Actionable Tips for Building a Diverse Workforce
Most employers are familiar with DEI — diversity, equity, and inclusion — and genuinely support the idea. But good intentions don't automatically translate into action. The harder question is: how do you actually make it happen, day to day?

It's a question the Westchester-Putnam Workforce Development Board wrestles with regularly, and it's why the Board launched its year-long Pathways Pledge campaign — to help employers move from awareness to concrete, culture-changing steps. Here's where to start.
1. Start With an Honest Baseline
Before you can build a more diverse workforce, you need to understand what your current one looks like. Take a thorough inventory of your job titles, the demographics of your staff and recent hires, and salary levels across roles. This data gives you a starting point — and reveals gaps you may not have noticed.
2. Broaden Your Definition of Diversity
Race and gender are the most visible diversity categories, but they're far from the only ones that matter. Expand your thinking to include education, income and class, language, military experience, disability status, religious beliefs, age, parental status, ethnicity, sexual orientation, and geographic background.

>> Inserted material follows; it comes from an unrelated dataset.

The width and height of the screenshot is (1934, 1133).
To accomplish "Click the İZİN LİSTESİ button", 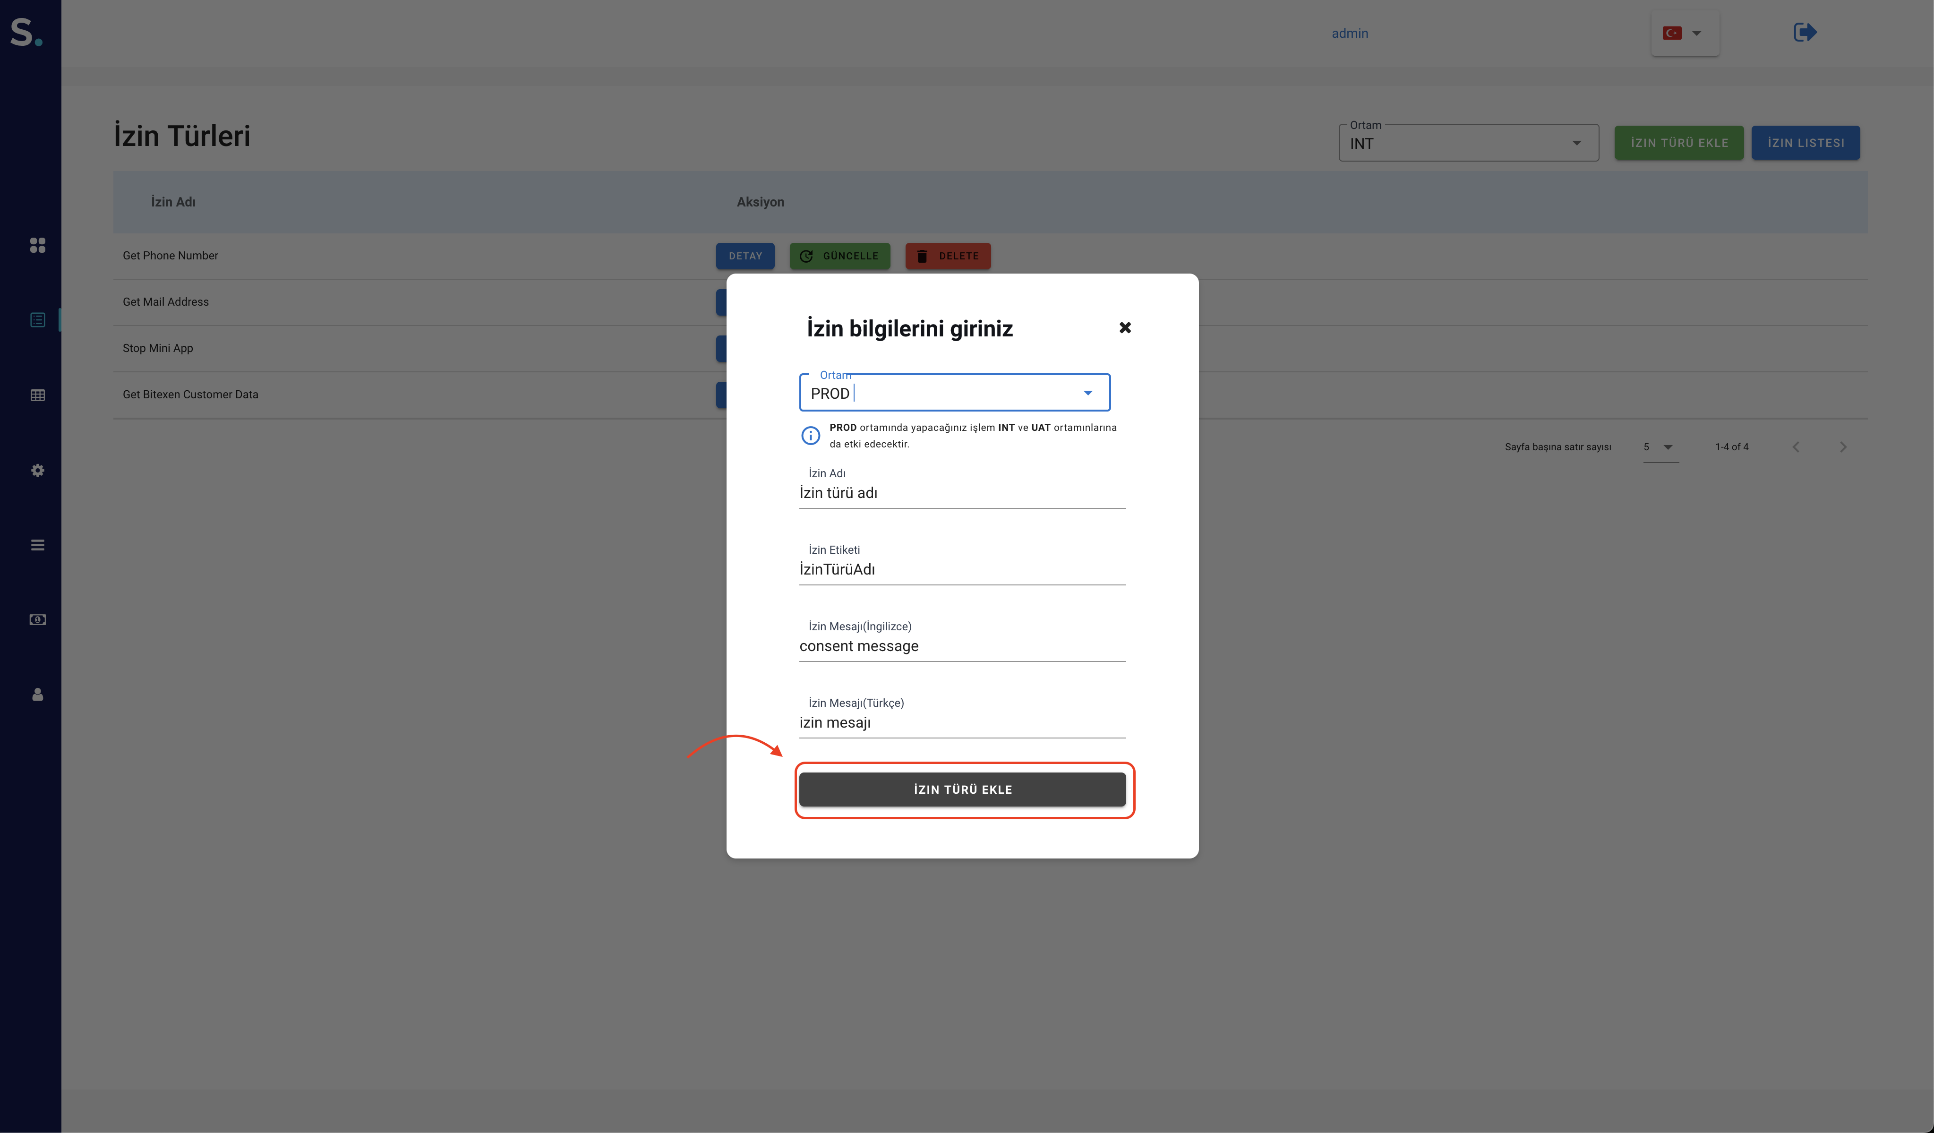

Map your current team against this fuller picture. Understanding the real scope of diversity is the foundation of a meaningful recruiting strategy.
3. Build a Diverse Candidate Pipeline — With Input From Your Whole Team
Develop an action plan for attracting candidates from underrepresented groups, and make sure you're gathering input from across the organization — not just leadership. The people who will be working alongside new hires often have the most practical ideas and the most relevant concerns. Including them builds both better strategy and stronger buy-in.
4. Audit Your Job Postings for Inclusive Language
Review every job description with fresh eyes. Is the language neutral and welcoming, or does it unintentionally signal that certain candidates won't fit in? Where possible, shift the focus from educational credentials to specific skills and tasks. Update outdated terminology, include transferable soft skills like teamwork and deadline management, and make expectations clear and measurable. Candidates from all backgrounds should feel they'll be evaluated on merit — not connections.
5. Design Benefits That Reflect Real Lives
Different people value different things. Paid family leave, transportation stipends, wellness programs, training opportunities, and alternative holidays for different religious observances can all make your organization more attractive to a wider pool of candidates. Put yourself in a candidate's shoes and ask what would make this job worth taking. Then make sure those benefits are prominently listed in your postings and on your website.
6. Recruit Beyond the Usual Channels
If you keep posting in the same places, you'll keep reaching the same people. Explore niche online platforms that serve specific communities, hold job fairs in a variety of neighborhoods, advertise in local community papers, and make it known publicly that your organization is actively diversifying. Word of mouth remains one of the most powerful recruiting tools available — use it intentionally.
7. Reduce Bias in the Screening Process
Consider removing names and addresses from incoming resumes during the initial review to reduce unconscious bias. Develop structured interview questions that allow for true apples-to-apples comparisons based on skills and experience — rather than comfort level or familiarity.
8. Invest in the Diverse Team You Already Have
Diversity isn't just about who you hire — it's about who gets developed, promoted, and supported once they're in the door. Be deliberate about internal mobility. Create mentoring programs that connect employees at all levels with managers and decision-makers. Investing in your existing team signals that opportunity is real and available to everyone.
A diverse team brings a wider range of perspectives, stronger problem-solving, and greater creativity. It also strengthens your reputation — today's workforce and consumers have high expectations and a global outlook. The best time to start is now. Lead on.